Source records:
-- Opening Marker --
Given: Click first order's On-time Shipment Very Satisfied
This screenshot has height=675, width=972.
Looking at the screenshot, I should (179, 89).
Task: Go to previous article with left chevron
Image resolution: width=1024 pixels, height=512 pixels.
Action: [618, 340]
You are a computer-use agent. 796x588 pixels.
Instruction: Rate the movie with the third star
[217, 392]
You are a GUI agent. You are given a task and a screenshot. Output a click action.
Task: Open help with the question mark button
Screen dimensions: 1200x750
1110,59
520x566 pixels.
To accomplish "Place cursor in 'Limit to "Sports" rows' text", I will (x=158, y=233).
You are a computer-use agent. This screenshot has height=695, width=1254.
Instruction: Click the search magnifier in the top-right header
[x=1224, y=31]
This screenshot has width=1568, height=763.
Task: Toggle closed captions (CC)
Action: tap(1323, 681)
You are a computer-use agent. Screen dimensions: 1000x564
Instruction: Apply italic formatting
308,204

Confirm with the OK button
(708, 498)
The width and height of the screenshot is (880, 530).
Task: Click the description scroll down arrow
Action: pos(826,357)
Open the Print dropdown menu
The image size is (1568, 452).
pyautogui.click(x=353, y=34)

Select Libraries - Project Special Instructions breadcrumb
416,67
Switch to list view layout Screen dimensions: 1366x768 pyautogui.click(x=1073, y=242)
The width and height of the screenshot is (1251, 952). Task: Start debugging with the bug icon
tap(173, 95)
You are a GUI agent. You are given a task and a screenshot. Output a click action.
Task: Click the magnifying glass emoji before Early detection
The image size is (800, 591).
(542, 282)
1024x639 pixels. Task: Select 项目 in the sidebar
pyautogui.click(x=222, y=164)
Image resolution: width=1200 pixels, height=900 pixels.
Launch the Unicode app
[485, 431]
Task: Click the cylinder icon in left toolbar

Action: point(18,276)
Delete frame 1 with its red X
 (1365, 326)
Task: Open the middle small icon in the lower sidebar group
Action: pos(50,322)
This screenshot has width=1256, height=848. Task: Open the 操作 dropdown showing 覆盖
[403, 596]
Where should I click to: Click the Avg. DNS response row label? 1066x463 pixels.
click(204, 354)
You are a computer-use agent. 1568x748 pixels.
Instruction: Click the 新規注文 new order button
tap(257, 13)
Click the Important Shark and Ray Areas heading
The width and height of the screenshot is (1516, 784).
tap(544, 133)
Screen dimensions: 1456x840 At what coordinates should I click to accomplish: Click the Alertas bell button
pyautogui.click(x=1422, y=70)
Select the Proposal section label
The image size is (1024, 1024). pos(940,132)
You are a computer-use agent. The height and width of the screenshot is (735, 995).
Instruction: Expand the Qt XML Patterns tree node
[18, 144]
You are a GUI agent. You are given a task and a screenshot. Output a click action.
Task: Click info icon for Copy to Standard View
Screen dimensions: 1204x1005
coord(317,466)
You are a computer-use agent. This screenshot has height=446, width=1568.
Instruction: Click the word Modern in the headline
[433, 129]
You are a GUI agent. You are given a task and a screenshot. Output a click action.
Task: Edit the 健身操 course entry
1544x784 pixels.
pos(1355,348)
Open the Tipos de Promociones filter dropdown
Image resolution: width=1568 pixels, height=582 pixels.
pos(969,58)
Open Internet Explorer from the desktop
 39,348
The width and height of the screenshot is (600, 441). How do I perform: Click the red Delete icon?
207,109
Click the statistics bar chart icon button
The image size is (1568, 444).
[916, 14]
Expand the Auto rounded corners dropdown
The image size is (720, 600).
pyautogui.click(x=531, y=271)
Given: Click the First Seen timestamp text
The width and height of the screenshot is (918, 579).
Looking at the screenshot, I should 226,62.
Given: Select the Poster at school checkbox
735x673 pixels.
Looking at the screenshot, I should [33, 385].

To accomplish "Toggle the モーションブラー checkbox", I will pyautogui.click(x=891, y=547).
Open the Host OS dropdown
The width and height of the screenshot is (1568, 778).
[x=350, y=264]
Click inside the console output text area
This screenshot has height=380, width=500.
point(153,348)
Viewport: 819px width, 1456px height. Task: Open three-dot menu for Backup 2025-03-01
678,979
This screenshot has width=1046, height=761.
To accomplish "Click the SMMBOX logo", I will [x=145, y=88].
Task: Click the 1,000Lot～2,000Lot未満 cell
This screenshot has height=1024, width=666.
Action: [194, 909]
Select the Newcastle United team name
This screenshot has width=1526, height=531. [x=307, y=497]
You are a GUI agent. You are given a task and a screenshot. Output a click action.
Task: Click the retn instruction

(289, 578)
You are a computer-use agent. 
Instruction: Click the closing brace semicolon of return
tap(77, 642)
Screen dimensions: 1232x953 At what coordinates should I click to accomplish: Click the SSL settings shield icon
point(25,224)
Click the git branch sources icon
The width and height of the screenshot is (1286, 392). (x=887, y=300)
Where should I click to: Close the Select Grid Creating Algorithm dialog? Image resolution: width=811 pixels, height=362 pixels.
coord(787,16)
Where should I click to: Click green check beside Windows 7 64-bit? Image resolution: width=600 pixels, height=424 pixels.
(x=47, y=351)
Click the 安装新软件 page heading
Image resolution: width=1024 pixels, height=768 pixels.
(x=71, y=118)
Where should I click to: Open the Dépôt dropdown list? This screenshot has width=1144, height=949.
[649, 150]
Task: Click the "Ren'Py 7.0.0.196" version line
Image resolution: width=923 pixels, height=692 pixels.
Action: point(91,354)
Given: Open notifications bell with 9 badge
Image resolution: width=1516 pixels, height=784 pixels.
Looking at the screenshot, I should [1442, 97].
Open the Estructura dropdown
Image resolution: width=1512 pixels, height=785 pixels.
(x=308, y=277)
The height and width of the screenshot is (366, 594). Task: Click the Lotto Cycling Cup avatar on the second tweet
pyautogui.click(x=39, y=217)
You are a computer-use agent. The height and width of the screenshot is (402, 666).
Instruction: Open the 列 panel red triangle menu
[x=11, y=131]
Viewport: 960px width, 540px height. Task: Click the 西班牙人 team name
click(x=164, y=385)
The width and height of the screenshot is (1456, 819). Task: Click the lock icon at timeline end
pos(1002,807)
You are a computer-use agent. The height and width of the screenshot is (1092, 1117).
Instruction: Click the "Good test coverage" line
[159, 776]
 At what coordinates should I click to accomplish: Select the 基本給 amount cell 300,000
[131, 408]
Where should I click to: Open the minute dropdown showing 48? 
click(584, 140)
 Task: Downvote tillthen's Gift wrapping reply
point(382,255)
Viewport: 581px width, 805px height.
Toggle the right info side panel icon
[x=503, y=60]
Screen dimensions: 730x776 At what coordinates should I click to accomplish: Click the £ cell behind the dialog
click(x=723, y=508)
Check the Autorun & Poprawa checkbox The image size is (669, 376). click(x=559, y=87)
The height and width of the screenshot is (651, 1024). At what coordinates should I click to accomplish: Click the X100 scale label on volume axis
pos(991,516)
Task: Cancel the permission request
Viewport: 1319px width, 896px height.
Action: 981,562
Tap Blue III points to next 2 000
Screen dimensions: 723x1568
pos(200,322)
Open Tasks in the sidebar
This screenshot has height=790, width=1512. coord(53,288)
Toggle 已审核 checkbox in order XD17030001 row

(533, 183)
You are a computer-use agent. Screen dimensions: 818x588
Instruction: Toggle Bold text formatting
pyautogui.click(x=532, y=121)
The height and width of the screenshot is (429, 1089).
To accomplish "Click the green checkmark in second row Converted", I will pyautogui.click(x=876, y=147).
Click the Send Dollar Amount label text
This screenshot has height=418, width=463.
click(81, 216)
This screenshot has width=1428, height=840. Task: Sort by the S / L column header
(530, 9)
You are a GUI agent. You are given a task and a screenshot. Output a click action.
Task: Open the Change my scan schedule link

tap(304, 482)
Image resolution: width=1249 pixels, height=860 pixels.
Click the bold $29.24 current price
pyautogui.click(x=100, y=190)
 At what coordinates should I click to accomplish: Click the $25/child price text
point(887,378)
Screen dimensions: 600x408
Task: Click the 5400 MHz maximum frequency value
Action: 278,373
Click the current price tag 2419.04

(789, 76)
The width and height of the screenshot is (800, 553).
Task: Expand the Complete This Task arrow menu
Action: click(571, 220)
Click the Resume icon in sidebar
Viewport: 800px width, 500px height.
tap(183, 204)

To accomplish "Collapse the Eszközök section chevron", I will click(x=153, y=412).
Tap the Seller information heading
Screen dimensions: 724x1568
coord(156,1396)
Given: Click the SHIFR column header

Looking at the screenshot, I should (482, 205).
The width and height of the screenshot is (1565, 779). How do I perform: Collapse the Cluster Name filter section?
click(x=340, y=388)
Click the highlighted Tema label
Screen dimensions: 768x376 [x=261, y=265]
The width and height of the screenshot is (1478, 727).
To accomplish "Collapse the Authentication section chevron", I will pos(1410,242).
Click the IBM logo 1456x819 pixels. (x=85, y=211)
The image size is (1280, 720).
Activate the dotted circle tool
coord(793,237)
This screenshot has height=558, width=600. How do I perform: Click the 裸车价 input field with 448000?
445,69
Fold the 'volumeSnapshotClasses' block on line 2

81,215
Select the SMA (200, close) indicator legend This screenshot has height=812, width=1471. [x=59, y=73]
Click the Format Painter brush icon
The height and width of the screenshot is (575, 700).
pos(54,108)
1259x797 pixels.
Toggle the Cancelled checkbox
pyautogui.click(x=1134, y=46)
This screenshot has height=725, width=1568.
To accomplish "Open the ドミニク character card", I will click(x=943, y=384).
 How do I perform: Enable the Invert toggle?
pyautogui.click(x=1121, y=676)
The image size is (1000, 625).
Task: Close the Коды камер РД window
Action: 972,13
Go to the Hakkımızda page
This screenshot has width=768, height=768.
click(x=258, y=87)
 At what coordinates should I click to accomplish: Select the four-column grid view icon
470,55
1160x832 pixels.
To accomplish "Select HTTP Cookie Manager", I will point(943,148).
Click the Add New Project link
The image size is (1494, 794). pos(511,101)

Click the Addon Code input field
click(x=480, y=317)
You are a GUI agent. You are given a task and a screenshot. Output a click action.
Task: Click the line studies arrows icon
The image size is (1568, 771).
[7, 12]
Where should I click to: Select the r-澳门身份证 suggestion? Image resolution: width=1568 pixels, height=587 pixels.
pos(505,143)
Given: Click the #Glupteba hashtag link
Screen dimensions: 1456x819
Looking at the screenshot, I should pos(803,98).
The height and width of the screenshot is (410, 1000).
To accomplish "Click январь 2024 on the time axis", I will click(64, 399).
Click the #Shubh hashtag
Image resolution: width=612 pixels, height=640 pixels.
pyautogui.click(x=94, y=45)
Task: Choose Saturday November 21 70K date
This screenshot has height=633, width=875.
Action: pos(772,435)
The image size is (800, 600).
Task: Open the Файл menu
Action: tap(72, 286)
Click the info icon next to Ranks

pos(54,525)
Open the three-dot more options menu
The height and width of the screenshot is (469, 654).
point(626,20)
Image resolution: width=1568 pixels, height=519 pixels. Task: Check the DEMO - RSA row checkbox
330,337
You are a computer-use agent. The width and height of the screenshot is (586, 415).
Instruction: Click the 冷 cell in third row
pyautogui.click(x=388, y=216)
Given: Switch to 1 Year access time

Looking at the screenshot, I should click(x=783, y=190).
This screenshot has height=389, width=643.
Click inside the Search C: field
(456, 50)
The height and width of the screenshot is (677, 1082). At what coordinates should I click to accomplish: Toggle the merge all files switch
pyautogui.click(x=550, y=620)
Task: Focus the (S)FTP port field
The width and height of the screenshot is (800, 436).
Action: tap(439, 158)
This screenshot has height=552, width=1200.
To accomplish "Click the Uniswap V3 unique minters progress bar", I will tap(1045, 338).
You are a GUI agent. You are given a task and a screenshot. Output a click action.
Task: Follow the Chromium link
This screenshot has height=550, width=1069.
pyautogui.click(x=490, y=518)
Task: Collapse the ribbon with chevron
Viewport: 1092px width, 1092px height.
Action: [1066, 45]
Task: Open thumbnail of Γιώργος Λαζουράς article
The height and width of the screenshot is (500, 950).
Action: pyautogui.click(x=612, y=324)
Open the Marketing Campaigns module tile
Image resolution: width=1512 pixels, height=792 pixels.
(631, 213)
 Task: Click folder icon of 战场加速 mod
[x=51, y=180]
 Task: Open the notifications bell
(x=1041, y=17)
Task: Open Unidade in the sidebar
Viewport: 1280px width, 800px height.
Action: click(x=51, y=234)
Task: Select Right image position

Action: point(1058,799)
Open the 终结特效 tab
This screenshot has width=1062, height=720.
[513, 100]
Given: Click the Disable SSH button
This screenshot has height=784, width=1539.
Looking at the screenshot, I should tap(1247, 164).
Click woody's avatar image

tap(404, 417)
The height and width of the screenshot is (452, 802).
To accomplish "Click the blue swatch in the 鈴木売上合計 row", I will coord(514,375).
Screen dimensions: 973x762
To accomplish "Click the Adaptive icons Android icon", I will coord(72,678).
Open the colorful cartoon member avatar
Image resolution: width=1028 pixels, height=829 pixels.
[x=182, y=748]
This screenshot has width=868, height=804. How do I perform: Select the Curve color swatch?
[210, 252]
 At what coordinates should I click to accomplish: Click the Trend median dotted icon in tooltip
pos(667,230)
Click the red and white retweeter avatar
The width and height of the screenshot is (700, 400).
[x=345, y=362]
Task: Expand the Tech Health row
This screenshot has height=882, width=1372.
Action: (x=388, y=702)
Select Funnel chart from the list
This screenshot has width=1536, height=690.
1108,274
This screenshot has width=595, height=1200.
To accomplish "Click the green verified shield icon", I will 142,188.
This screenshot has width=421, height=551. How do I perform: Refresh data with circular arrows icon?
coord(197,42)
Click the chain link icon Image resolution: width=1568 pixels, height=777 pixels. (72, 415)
-- Closing Marker --
REQUIRED WORK:
Pick out all lines from the data above in which the word "hashtag" appears.

ANSWER SECTION:
Given: Click the #Glupteba hashtag link
Click the #Shubh hashtag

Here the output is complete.